Simon Mignolet's troubles come to an end
It was around the dinner table on Boxing Night, during a conversation with his fiancee, when Simon Mignolet realised how his game had malfunctioned. He had just arrived home from a difficult afternoon at Burnley, a game Liverpool won 1-0. His return to action had been unexpected, as Brad Jones suffered an early injury, but when the Belgian goalkeeper came on he was indecisive and his performance lacked confidence and conviction. Mignolet had missed Liverpool’s three previous matches. Brendan Rodgers was vexed by his form and felt a spell out the team, starting against Manchester United, would benefit him but as he shanked clearances and conceded needless corners at Turf Moor, nothing appeared to have changed.
Then came the talk with Jasmien, his long-term partner, which helped reality dawn. Mignolet realised he had stopped doing the things that had persuaded Liverpool to pay Sunderland £9million for his services. Once he had clarity, the fight back could begin. ‘My family were over and my missus and everyone were having dinner,’ says Mignolet. ‘She said “Simon are you sometimes overthinking stuff?” Those were her words. She comes to every game. I said we think about things, but I didn’t really give a response at the time. ‘She knows when to speak about football to me and when to leave me alone. The moment she came up with that and then next day the coaching staff gave me the same words. That was the trigger in my mind that we had to say "look, we have to sort this out". ‘The next day I went into training and again we analysed the game. I was always looking to find best possible solution for situations. I was trying to find the right pass but I had forgotten what the worst solution could be. I have always tended to over think things and that came into my game.’
It had been a horrid season for Mignolet, one that had been filled with criticism from all quarters. Some of it bordered on the vindictive, particularly the insults from former Liverpool keeper Bruce Grobbelaar who risibly likened him to Dracula. Other words, notably from Tim Howard and Gary Neville, also hurt but it is to his credit that he does not want to settle any scores during this conversation. He would be within his rights to shoot back but he has made himself the bigger man, particular where Grobbelaar is concerned. ‘From all the criticism I have had, you pick the things you can take on board and you pick the things you can leave alone,’ says Mignolet.

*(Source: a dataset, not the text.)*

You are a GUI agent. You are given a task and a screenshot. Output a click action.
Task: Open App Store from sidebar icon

So would he shake Grobbelaar’s hand if he seen him?
‘Yes, of course,’ comes the instant reply. ‘I appreciate what he has done for the club and he has been a legend all the way through his life. He has won major trophies for Liverpool. I will respect him for that. I respect every goalkeeper who has done the job as I know what the job is. ‘As a footballer the only thing you can do is show what you can do on the pitch and answers the questions on the field. I’ve never reacted when there has been criticism, and I’ll never do that in the future. You learn from that experience. You can become better for it.’

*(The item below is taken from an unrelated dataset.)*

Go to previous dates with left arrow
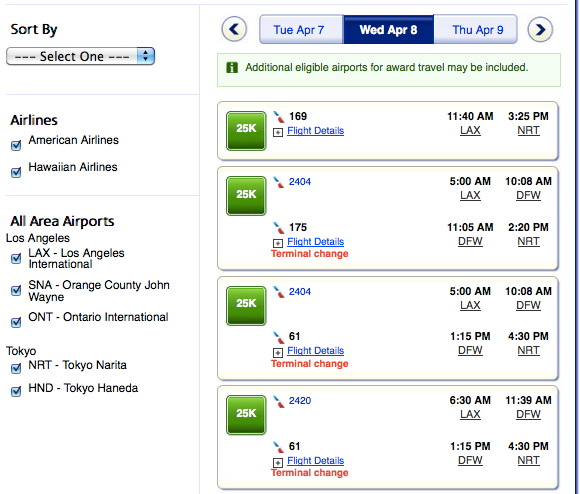[234, 29]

Mignolet, certainly, has become better in recent weeks and his input to the win against Tottenham on Tuesday was crucial, when he made a spectacular save to thwart Erik Lamela. If Liverpool are to get beyond the FA Cup fifth round this evening at Crystal Palace, his good form must continue. ‘The manager has shown his faith in me and confidence in me and he believes in me,’ says Mignolet. ‘I appreciate it. When you play for a big club, people will have their eye on you and to see when you concede a goal, could he have done better? That will always be the case and I accept that.’